Assistive Techniques and Adaptive Technologies

A

The TRS can make modifications and determine any necessary assistive techniques or use equipment. Activities are usually modified for either individual participation or to enhance the tx benefit.

22
Q

Modalities and Intervention Techniques

A

There are many interventions used in TR.
Leisure skill development can help cl’s develop leisure skills through non and traditional activities.
Assertive skills can help cl’s in everyday life and for ppl who have problems expressing their needs or feels. They learn the difference between emotions and how to show them in interactions.
Managing stress is huge bc stress can be a factor in everyone’s life. Relaxation techniques can help here too, these include deep breathing, visualization, stretching, etc.
Coping strategies are also important here, this would be a deliberate process to deal with stressors.
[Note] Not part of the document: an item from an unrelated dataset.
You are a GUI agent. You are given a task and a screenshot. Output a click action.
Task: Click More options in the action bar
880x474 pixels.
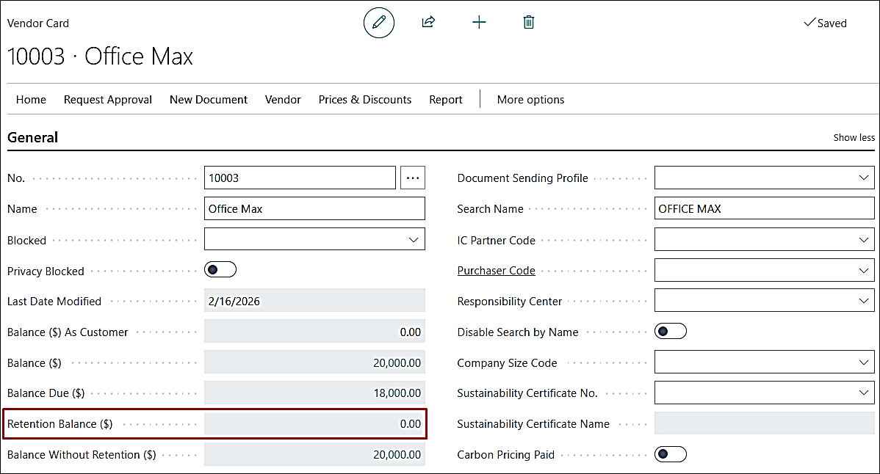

Social suport systems are also key.
Re-motivation is used with older adults which encourages the cl to re-establish contact with the outside world through interests, activities, verbal and cognitive skills, etc. This uses a climate of acceptance, a bridge to reality, sharing the world, appreciating the work of the world, and a climate of appreciation.
Reality orientation is used with older adults as well when they are confused, disoriented, or have memory loss. This can use basic facts like time or place to the cl and it can also be in group settings using facts on a board, etc.
Cognitive or Retraining rehabilitation is used for cl’s who have had a traumatic brain injury or a CVA, which could help them regain some cognitive processes like memories or sequences.
Sensory training and stimulation is used to bombard the senses with variety of stimulants. Could be used w/ older adults w/ dementia, or with children with developmental deficits. Basically this uses sensory cues to relate familiar life activities.
Validation intervention can be used w/ older adults who have dementia bc it tries to get the cl to accept their feelings and resolve unfinished business or conflicts. This uses good listening and communication skills in order for it to be successful, allowing the cl. to express their feelings.
Social skills used all over and help the cl when using techniques like modeling, role playing, reinforcement, or even homework to practice real-life situations.
Community reintegration is used all over too by resuming roles and utilizing decision making in the community.

23
Q

Facilitation Techniques and Approaches

A

Lots of these techniques exist and can include behavior modification and coping skills.
The TRS wants to get the cl. to be better and most successful. If managing behaviors can help the cl, then the TRS should use techniques like positive reinforcement, punishment, modeling, token economies, etc.
Counseling techniques or communication skills are always important; listening as well as all non-verbal behaviors and body language are key here.
Values Clarification techniques can be used in leisure ed and usually involve, choosing, cherishing, and acting on values. The TRS should have cl’s clarify their response, have a group discussion, or use value sheets.

24
Q

Leisure Education

A

This assist cl’s in fulfilling or re-gaining a whole leisure lifestyle or understanding importance of leisure or learning new leisure skills. This helps in cl’s down time where time is not so managed. They can pick leisure, develop styles, expand knowledge, utilize resources, etc!